* DOCUMENT *
————————

To tell you the truth, I didn't have high hopes for this book. There were two reasons that I was skeptical about Teen Angst?. First, I join countless others in looking back at my high school years not with a wistful sense of nostalgia, but with a feeling of tremendous relief that they're over. In retrospect, we grow to realize that high school is a unique experience far from the real world.

That's right, I don't think that high school is anything like the real world -- it's much harder. Fortunately, in the real world, our bosses are not elected by popularity contests in which they paper the office with signs that read "AJ is OK. Vote AJ for CEO," or "Win with Flynn. Becky Flynn for Regional Manager." We don't have to worry about who we're going to sit with at lunch or who we'll ask to be our date for the annual sales conference. And, in today's high-tech society, the words "nerd" and "geek" are considered by many to be compliments.

————————

* MATERIAL *
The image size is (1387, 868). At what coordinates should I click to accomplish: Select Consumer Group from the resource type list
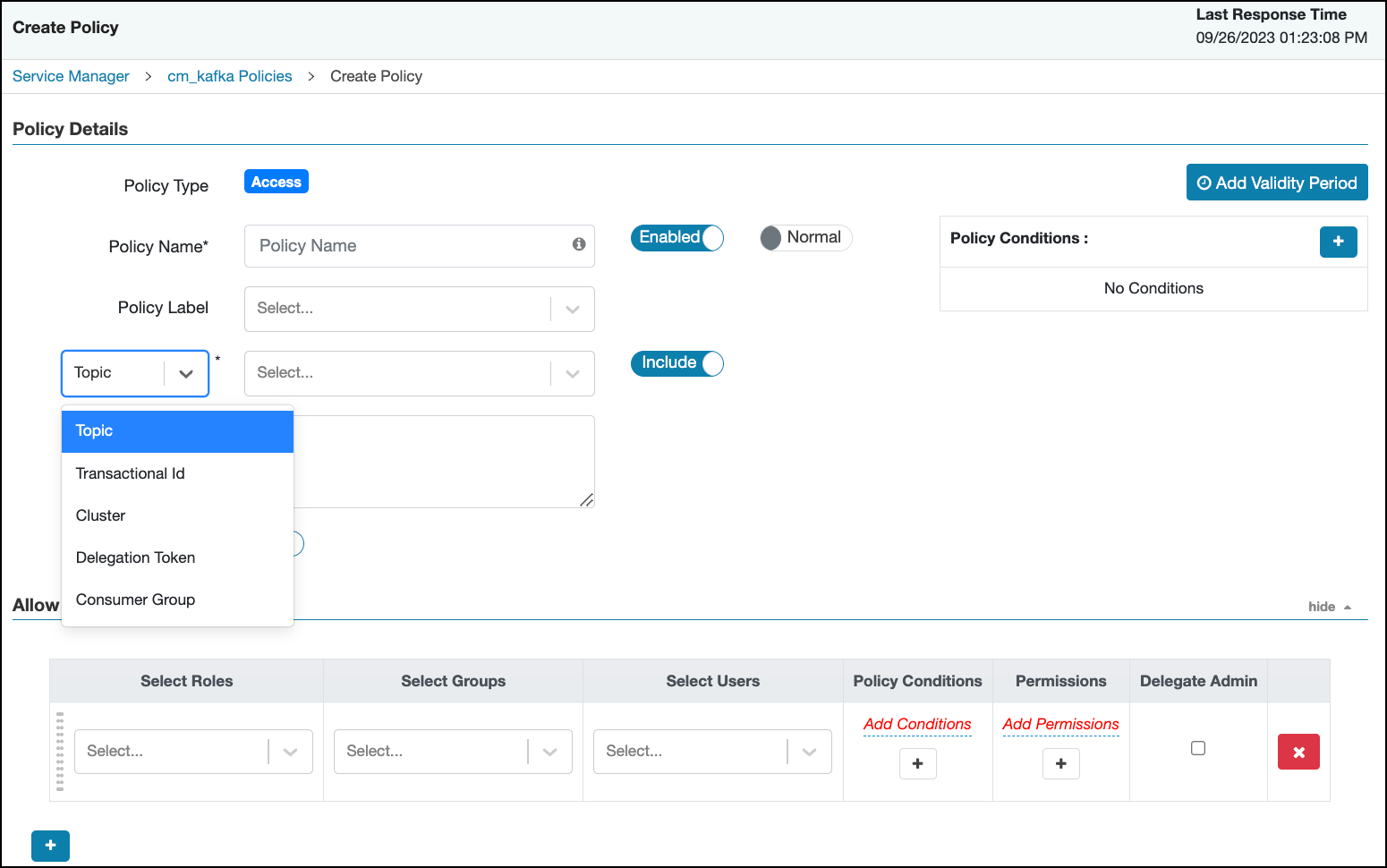point(135,600)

————————

* WHAT YOU SHOULD DO *
Using the book review above, mark each statement yes or no and quote the words that settle it: (a) The writer expected a lot from the book. (b) The writer finds high school harder than the real world. (c) The writer looks back on high school with nostalgia.

* EXERCISE ANSWER *
(a) No: "I didn't have high hopes for this book."
(b) Yes: "it's much harder."
(c) No: "not with a wistful sense of nostalgia, but with a feeling of tremendous relief that they're over."